Lavazza: Espressa in questa forma ampia e generale si tratta di una delle domande che, per ammissione della gran parte della comunità intellettuale, ci farà più sudare per arrivare a una risposta, malgrado i grandi progressi della scienza. Oggi sappiamo, in parte, che i sensi ci danno informazioni sulla realtà esterna e su come noi la modifichiamo nel percepirla. Abbiamo scoperto, in parte, come l’evoluzione ha plasmato gli istinti e alcune tendenze del nostro comportamento di base, conosciamo alcuni meccanismi del linguaggio. Ma, ad esempio, la coscienza in senso fenomenologico,(l’effetto che fa vedere un colore o essere una certa persona), resta un mistero sul quale ci sono soltanto ipotesi in competizione.
Damasio e Edelman si sono posti il problema di dare un fondamento biologico all’attività mentale. Ma non si cade così in una forma di riduzionismo?
Lavazza: Il rischio è fortissimo. Molti scienziati però sono convinti che sia così: non esiste altro, a loro parere, che la base materiale del nostro cervello; sarebbero i nostri neuroni tutto ciò che serve a produrre il pensiero. Ma questo riduzionismo non riesce ancora a spiegare, come detto, molte funzioni mentali. Vi sono anche profonde ragioni filosofiche che militano contro il riduzionismo. E non sembra facile confutarle.
Alcuni neuroscienziati come il premio Nobel Kandel sembrano accettare Freud. Ma sul piano neurofisiologico i suoi scritti non hanno nessuna validità scientifica. Senza dimenticare che Freud non riconosceva alcuna cesura fra la vita intrauterina del feto e quella del neonato. Cosa dire di questa aporia?
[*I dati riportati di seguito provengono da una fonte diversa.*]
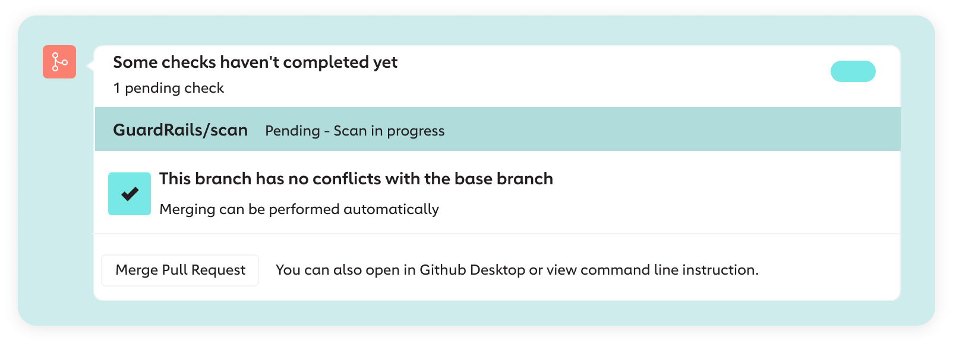The image size is (953, 346).
Task: Click the 'Pending - Scan in progress' status
Action: 355,131
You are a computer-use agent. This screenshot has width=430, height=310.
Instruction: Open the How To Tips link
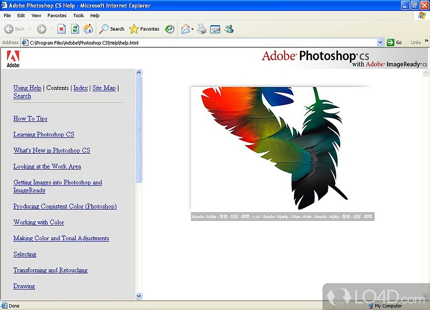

Lavazza: I neuroscienziati, Kandel compreso (che è stato analista in gioventù), non pensano che Freud avesse ragione, né condividono la teoria psicoanalitica come terapia per la malattia mentale. Qualche raro studioso, come Mark Solms, dice che Freud avesse visto giusto a livello di intuizioni, oggi confermate dalla neurobiologia del sistema nervoso. C’è anche chi ammette che la psicoanalisi possa portare qualche giovamento, ma non perché agisca sulla “psiche”, bensì perché modifica, con le parole, le connessioni neuronali del cervello. In sostanza, oggi c’è un muro di incomprensione che divide gli psicoanalisti classici dai neuroscienziati.